Whenever a line contains the string "agent", copy it out of the entries.

[Stored data]
========================================
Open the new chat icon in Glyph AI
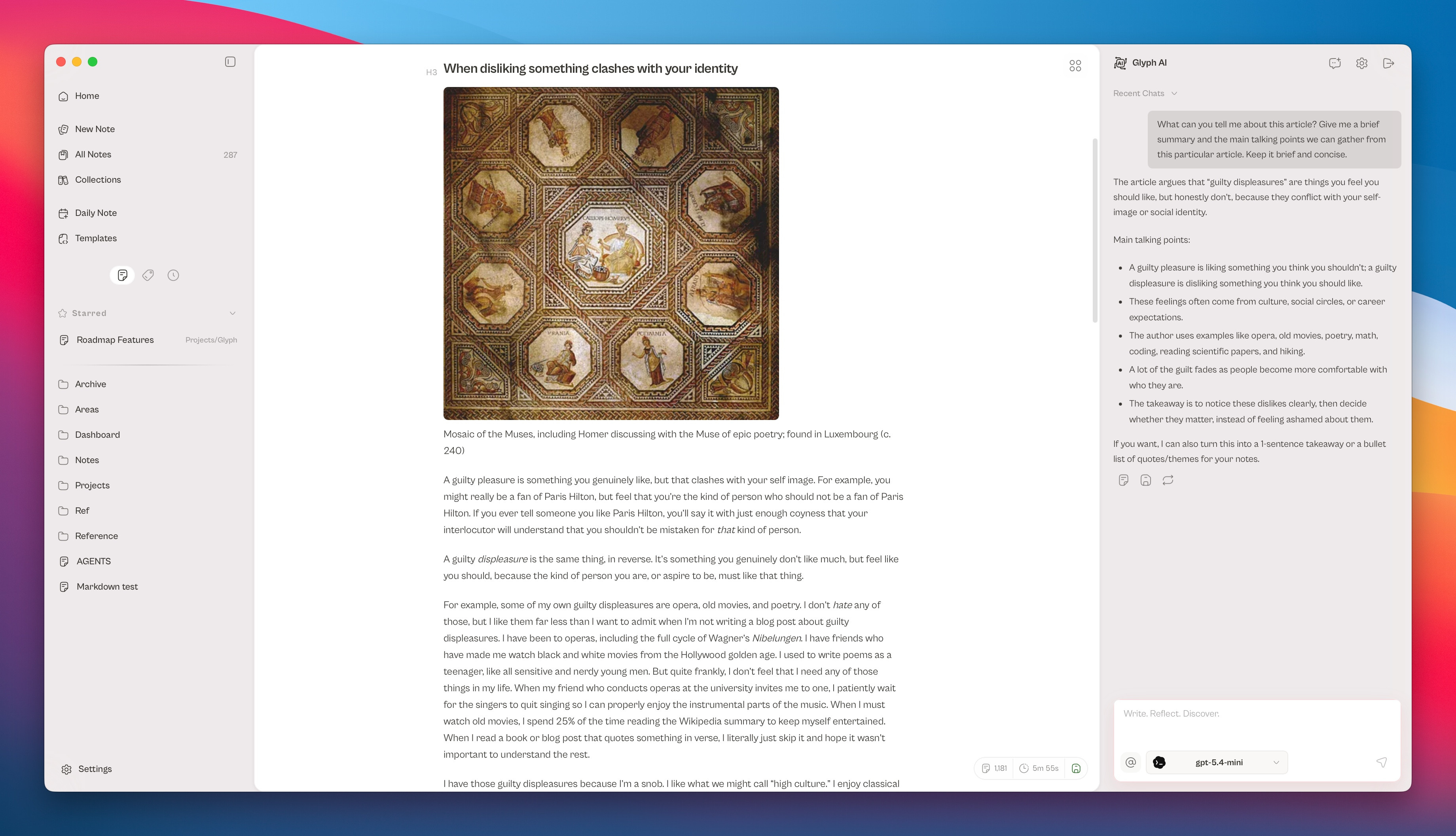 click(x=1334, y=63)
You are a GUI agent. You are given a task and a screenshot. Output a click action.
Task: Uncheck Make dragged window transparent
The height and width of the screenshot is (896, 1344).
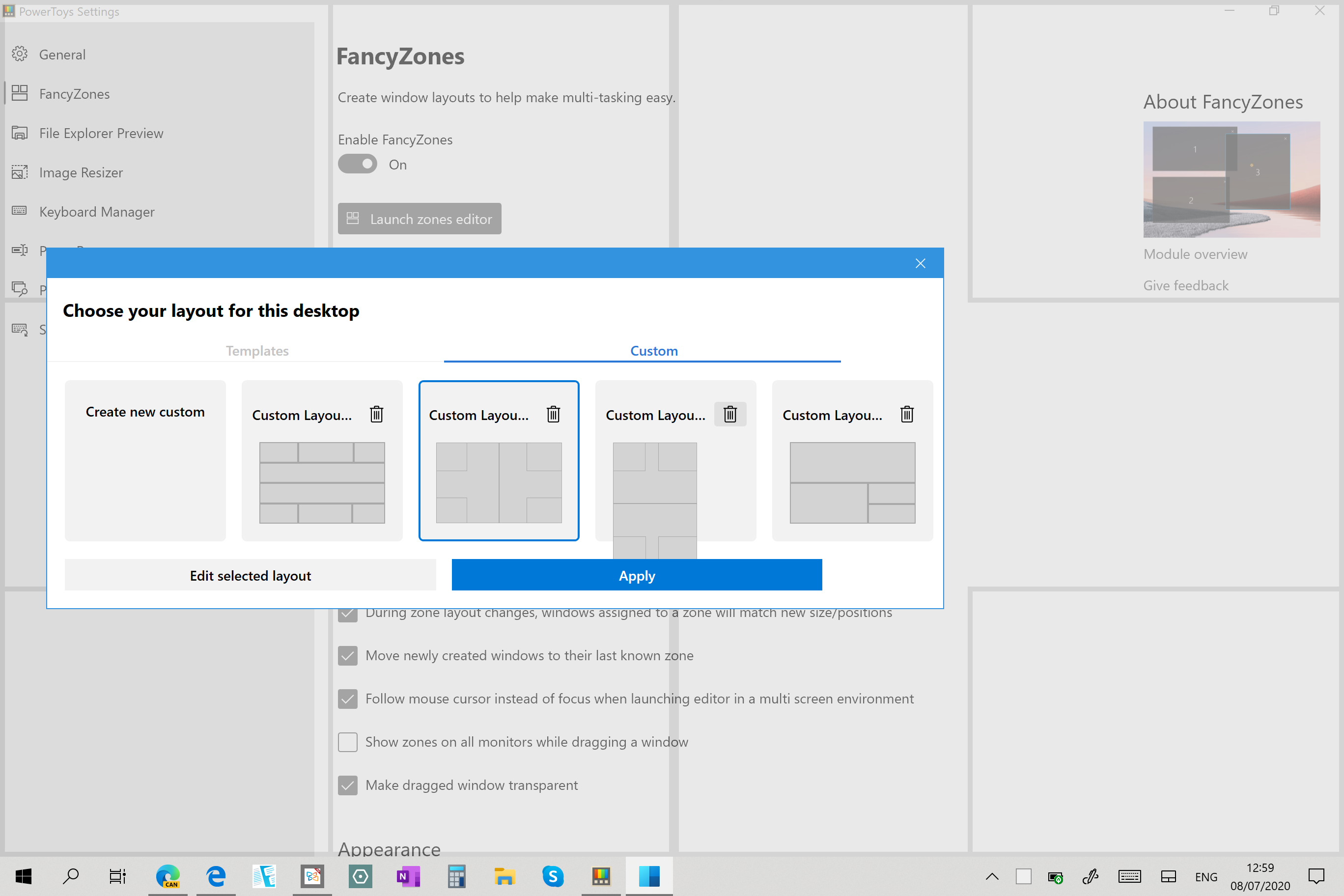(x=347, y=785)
========================================
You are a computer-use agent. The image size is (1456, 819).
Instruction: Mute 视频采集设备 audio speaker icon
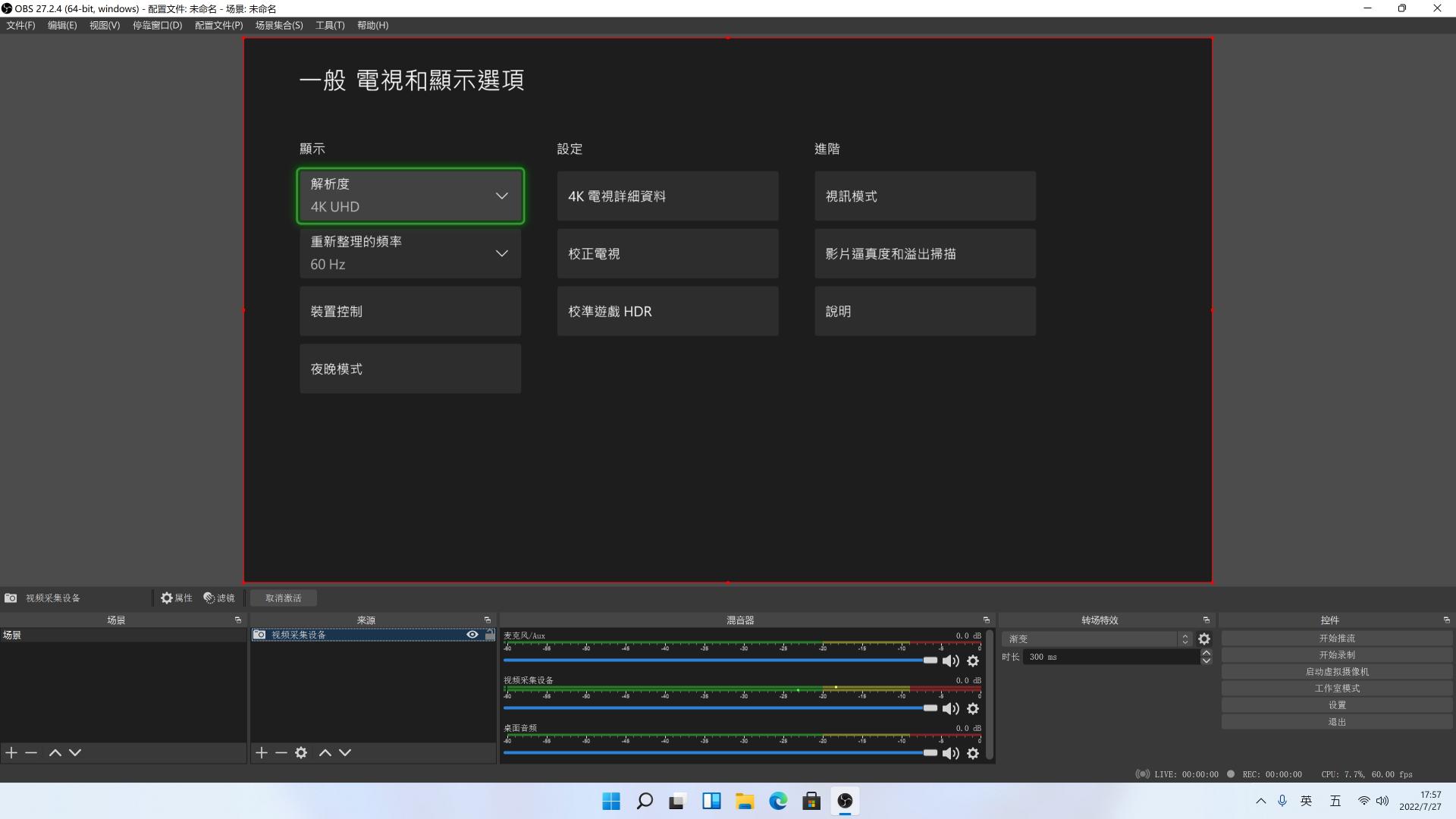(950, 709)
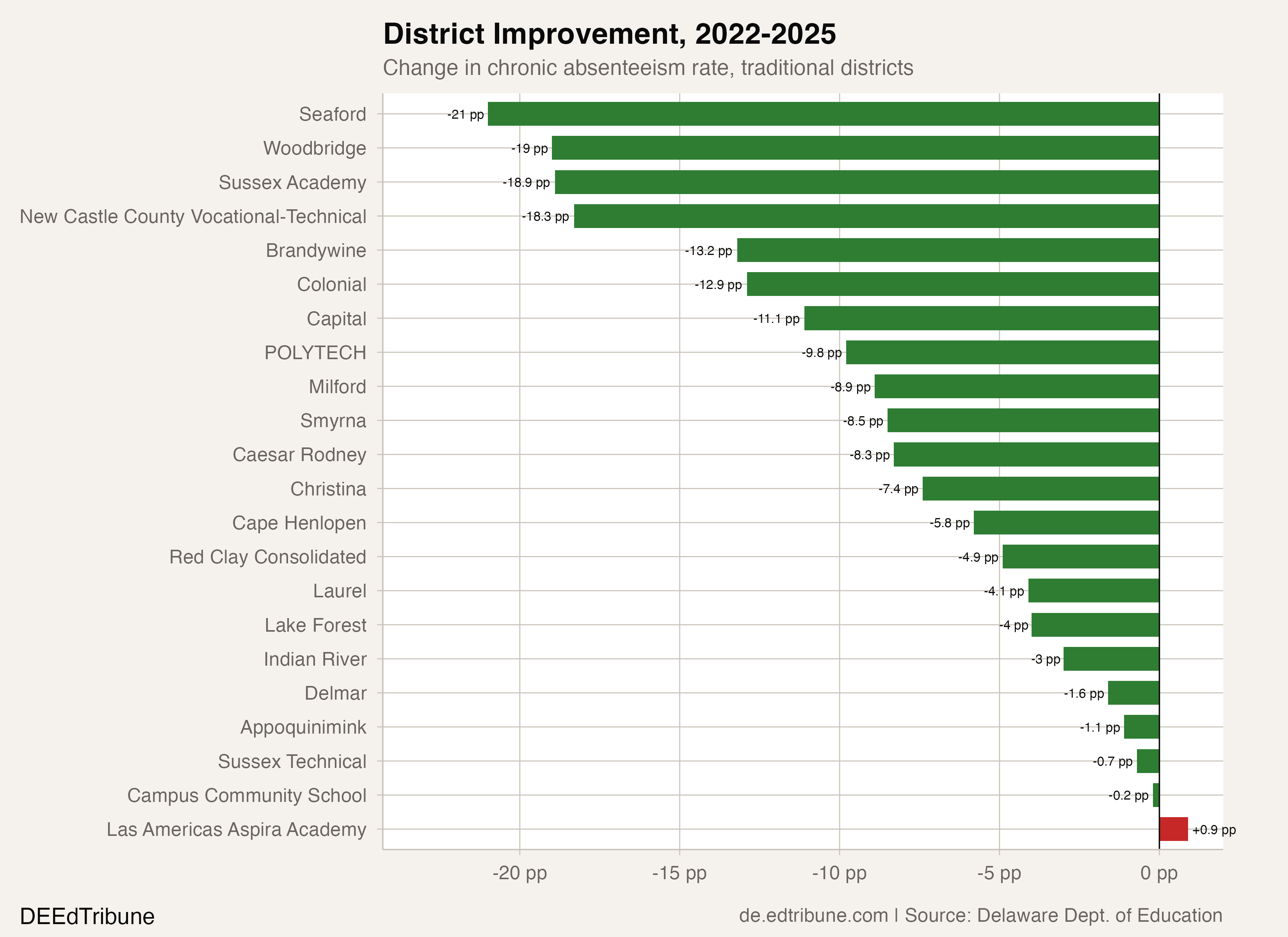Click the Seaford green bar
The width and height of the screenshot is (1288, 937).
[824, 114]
========================================
▶ **EXPECTED OUTPUT**:
You are a GUI agent. You are given a task and a screenshot. Output a click action.
You are a computer-use agent. The image size is (1456, 819).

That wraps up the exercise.